Ah, CHiPs. It's startling to discover that the automotive cop show ran from 1977 all the way through to 1983. That's a lot of light humour and heavy pile-ups. Talking of car crashes, what better way to celebrate such a quaint series than with a squalid, incoherent catastrophe that makes one yearn for such relatively harmless entertainments as The A Team film? There is not enough mouth rinse in Southern California to fully purge the aftertaste.
Adaptations of such shows exist on a spectrum. At one end, we have Michael Mann's startlingly po-faced Miami Vice. At the other we have straight-up pastiches such as the very funny 21 Jump Street.

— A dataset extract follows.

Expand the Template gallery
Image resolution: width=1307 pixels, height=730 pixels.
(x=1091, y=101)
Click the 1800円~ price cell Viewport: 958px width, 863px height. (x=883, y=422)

Dax Shepard, who demonstrates equal brilliance as writer, director, producer and star, leans more towards parody, but he still finds time for a needlessly complex plot that involves police corruption, addled heroin addicts and at least one unexpected decapitation (enjoy your 15A cert, doofus).
This sits awkwardly with a succession of revolting comic duologues whose disorder we can partly excuse by assuming that some improvisation took place. Snort as Ponch (Michael Peña) describes his taste for licking one end of a date’s digestive tract. Laugh as Jon (Shepard) explains Ponch’s terrible error in sleeping with a woman who rates only “2” on some hideous sophomoric bonk scale. Oh look, Ponch is about to sext a girlfriend whose name appears beneath that of an older female boss in his contacts. If you can’t guess what happens next, you may be stupid enough to enjoy this film.

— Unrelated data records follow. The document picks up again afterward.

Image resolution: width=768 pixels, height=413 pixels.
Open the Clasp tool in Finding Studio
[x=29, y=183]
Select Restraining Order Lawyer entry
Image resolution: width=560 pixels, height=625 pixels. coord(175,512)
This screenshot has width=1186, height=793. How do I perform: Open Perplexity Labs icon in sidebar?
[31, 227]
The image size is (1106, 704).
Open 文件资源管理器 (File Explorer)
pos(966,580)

Did we mention the thing had a plot? In this version, the more competent Ponch begins as an FBI agent in Miami. Following various shootouts on various motorways, he is dispatched to investigate apparent corruption in the California Highway Patrol. Posing as a motorbike officer, Ponch is paired with aging, painkiller-popping rookie Jon Baker. They start out as sworn enemies before accommodating themselves to the demands of the buddy-buddy template.
Nothing about the film deserves commendation. The motorbike chases are less boring than the dialogue, but they are still scarcely more impressive than those from the original series. The tone is bizarrely muddled. The music is horrible. The inevitable Erik Estrada cameo is botched. Yeuch!
That imminent Baywatch film need only turn up to win this particular duel.